The analysis, damning as it was, has also proven prescient. Today, it is difficult to avoid the question of whether international law still matters. Normative issues on what the law should comprise — the dense body of treaties, custom, and principles that regulate how states must behave — remain important. But the more conceptual issue, that is, whether international law is genuinely law, has become even more salient.
It’s striking how even as the world failed to react to the US’s recent military intervention in Venezuela, America’s defense barely gestured at traditional legal justifications. In its place, it invoked an anachronism of the country’s own making, the Monroe Doctrine, showing how precarious the idea of a global legal order has become.
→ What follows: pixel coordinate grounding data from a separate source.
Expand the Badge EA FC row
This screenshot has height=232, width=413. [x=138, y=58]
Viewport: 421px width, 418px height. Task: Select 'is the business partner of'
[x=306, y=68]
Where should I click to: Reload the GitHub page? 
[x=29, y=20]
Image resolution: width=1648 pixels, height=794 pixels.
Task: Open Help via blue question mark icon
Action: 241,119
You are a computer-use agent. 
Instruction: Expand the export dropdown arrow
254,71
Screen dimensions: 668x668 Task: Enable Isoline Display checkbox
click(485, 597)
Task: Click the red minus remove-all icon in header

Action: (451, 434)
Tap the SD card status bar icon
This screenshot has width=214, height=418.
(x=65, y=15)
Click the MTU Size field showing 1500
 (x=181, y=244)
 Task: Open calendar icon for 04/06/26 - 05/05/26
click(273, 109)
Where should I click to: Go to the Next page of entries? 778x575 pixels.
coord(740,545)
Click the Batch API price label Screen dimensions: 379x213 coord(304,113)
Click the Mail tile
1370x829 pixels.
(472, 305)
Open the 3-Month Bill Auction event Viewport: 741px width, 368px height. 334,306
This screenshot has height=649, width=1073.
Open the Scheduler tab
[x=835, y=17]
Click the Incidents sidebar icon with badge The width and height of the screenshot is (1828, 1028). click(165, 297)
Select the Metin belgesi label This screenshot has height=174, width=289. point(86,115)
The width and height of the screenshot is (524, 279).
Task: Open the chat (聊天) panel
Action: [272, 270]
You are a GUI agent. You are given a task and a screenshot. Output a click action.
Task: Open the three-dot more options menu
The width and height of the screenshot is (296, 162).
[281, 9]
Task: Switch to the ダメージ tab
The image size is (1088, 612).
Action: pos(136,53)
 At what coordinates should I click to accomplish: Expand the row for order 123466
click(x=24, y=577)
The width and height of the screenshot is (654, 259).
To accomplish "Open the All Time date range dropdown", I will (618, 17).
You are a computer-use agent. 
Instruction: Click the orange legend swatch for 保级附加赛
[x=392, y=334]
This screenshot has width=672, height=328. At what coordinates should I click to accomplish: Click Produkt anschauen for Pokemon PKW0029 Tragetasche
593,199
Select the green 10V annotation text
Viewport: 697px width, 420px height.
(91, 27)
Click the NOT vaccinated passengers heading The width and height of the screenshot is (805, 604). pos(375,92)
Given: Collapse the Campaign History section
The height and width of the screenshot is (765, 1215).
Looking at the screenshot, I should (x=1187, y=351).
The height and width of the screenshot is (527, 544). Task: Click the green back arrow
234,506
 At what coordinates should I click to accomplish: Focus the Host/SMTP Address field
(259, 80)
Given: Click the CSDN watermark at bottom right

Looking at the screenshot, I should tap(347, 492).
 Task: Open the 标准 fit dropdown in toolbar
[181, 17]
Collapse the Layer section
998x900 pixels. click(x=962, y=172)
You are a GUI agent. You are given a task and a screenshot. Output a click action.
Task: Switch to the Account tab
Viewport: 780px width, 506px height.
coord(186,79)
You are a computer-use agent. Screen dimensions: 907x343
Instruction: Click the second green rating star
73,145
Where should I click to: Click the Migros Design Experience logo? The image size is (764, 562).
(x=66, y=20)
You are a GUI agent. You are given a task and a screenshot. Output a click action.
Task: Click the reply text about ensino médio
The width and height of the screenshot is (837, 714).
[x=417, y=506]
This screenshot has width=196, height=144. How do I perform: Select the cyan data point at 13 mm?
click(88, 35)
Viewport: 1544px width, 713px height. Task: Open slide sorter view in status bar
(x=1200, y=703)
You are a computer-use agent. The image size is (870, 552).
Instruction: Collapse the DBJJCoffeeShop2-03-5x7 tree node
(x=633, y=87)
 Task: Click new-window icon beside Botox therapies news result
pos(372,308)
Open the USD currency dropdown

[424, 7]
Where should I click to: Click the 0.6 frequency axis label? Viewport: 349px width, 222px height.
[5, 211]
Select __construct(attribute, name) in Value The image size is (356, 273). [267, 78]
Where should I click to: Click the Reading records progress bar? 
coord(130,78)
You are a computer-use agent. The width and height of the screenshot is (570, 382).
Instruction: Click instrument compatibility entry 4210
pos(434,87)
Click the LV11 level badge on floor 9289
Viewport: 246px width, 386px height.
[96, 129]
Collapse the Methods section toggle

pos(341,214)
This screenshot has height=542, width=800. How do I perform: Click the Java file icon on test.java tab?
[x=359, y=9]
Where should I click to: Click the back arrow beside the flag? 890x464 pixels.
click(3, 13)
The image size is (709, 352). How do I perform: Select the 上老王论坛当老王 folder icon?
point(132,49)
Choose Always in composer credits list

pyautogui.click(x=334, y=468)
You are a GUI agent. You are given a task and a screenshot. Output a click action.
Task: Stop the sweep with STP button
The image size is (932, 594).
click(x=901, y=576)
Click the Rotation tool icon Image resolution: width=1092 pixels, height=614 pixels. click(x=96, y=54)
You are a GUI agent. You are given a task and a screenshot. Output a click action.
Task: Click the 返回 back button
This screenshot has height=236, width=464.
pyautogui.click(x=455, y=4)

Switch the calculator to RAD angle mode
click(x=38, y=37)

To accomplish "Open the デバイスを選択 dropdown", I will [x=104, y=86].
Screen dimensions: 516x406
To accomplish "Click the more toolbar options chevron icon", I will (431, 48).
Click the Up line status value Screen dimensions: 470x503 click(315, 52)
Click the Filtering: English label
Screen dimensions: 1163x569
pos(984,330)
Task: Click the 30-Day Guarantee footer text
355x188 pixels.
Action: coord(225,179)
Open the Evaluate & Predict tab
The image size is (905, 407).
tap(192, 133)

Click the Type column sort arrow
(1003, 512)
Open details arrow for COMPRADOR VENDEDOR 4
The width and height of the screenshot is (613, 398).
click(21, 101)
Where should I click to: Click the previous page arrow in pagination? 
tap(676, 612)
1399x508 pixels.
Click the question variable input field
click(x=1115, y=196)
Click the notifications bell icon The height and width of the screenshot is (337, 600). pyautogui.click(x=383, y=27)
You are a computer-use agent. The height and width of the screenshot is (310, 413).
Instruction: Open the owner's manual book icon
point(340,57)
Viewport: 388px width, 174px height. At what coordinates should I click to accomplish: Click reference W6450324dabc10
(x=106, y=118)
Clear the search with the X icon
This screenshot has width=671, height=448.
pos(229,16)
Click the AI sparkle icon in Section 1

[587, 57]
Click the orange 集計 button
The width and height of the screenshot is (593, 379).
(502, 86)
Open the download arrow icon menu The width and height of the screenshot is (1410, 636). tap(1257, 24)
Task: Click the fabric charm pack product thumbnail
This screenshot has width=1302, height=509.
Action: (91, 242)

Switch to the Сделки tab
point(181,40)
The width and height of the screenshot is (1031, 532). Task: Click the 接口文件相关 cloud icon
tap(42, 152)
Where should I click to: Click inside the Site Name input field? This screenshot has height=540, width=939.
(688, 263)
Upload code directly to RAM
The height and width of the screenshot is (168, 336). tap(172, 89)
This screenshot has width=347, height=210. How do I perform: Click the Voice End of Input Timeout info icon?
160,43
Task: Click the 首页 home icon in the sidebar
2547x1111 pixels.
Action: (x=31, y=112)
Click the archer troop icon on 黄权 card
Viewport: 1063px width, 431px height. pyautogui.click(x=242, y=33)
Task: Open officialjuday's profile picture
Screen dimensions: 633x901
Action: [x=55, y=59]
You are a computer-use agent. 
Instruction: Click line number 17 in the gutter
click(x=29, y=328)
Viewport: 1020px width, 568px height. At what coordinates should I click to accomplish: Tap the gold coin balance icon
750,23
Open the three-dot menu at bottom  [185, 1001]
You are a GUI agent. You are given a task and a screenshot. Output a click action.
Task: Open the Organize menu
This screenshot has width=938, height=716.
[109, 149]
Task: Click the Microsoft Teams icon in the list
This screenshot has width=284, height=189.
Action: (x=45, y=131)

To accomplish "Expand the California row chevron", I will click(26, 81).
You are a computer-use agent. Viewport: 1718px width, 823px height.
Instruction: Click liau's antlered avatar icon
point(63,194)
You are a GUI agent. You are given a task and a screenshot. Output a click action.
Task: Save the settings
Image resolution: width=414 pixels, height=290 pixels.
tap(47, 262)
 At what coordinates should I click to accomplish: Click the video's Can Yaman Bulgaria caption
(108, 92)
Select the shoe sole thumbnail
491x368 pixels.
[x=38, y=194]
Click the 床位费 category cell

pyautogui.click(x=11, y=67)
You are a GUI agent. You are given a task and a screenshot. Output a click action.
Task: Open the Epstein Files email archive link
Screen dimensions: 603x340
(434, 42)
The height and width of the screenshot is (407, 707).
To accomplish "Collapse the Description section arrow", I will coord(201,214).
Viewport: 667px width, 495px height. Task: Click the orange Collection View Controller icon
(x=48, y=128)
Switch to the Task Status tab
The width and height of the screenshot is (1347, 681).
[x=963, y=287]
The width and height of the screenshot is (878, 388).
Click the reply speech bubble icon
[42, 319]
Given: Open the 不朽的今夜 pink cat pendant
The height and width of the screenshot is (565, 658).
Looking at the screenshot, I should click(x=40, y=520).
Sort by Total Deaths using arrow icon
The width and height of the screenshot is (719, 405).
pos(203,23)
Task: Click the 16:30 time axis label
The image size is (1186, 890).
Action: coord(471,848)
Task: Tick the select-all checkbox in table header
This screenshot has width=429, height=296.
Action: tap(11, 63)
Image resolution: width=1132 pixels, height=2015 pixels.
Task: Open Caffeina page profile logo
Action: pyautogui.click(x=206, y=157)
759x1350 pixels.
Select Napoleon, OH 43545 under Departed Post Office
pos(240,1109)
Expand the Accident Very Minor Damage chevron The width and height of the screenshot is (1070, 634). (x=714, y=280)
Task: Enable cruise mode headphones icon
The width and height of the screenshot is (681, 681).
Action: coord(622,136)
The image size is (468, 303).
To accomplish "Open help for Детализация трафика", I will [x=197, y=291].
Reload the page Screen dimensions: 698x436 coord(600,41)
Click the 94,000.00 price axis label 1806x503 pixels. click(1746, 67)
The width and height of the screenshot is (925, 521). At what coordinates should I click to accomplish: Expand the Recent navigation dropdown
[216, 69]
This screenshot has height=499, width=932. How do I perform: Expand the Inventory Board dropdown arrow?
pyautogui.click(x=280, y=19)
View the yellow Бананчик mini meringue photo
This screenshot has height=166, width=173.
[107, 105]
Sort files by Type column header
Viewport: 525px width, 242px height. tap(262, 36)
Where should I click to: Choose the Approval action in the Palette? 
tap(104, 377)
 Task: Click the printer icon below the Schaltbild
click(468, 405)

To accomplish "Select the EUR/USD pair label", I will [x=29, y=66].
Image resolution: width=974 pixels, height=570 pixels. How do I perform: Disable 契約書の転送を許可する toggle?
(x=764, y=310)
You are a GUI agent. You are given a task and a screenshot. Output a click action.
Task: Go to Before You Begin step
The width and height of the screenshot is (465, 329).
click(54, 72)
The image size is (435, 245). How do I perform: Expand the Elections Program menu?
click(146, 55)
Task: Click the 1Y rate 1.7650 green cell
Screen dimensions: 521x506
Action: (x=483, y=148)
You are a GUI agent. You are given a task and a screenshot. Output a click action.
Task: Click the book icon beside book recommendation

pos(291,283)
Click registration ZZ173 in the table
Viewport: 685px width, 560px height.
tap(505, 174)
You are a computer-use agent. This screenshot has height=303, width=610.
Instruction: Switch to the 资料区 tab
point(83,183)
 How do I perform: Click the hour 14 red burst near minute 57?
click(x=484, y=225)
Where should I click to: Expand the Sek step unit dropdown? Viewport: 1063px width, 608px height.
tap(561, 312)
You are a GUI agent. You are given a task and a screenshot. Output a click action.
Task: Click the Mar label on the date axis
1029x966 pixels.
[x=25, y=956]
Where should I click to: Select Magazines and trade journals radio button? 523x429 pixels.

There is no doubt that the intervention was illegal. It involved a large-scale military attack across Venezuela. There were strikes on Caracas and other places to suppress air defenses, before special units raided the presidential compound. Lives were lost, and ultimately, President Nicolás Maduro was captured and flown to the US.
The law on the use of force rests on two foundations: Treaty and custom. Treaty law is anchored in the UN Charter, to which the US is a founding party. Customary international law, by contrast, emerges from the consistent practice of states, undertaken under a belief that such conduct is legally required. Article 2(4) of the UN Charter obliges members to refrain from the “threat or use of force against the territorial integrity or political independence of any state”. Therefore, a cross-border attack is presumptively illegal unless it falls within the narrowest of exceptions recognized by the Charter.
These standards have been seen by the International Court of Justice as constituting jus cogens norms —that is, principles so peremptory that no deviation is permitted from them. The only exception is contained in Article 51 of the Charter, which preserves a state’s inherent right to individual or collective self-defense in the event of an armed attack. But defensive action must be reported immediately to the UN Security Council and remains subject to its authority.
Much as Article 51 has been stretched over time to justify a range of unlawful acts, it’s scarcely controversial to assert that America’s intervention violated its narrow license. In this case, the use of force did not respond to any imminent threat. No credible legal defense was mounted, and no sanction was sought from the Security Council.
For the US, in particular, departures from norms of this kind are not unprecedented. Indeed, they form a broader pattern that includes prolonged military engagements without declarations of war and sustained support, notably in recent times, for Israel’s genocidal campaign in Gaza. With Venezuela, though, what’s different is not just the absence of justification but the alacrity with which it appears to have been accepted. There appears to be a growing comfort with a form of coercion that is entirely untethered from the law.
When President James Monroe articulated the Monroe Doctrine in 1823, it was framed as a principle of defense. Its stated aim was to deter European colonial expansion in the Americas. But by 1904, under President Theodore Roosevelt, it became a doctrine of intervention. The US began to claim the right to interfere in Latin America whenever its own interests were at stake. In other words, its say-so was all that mattered.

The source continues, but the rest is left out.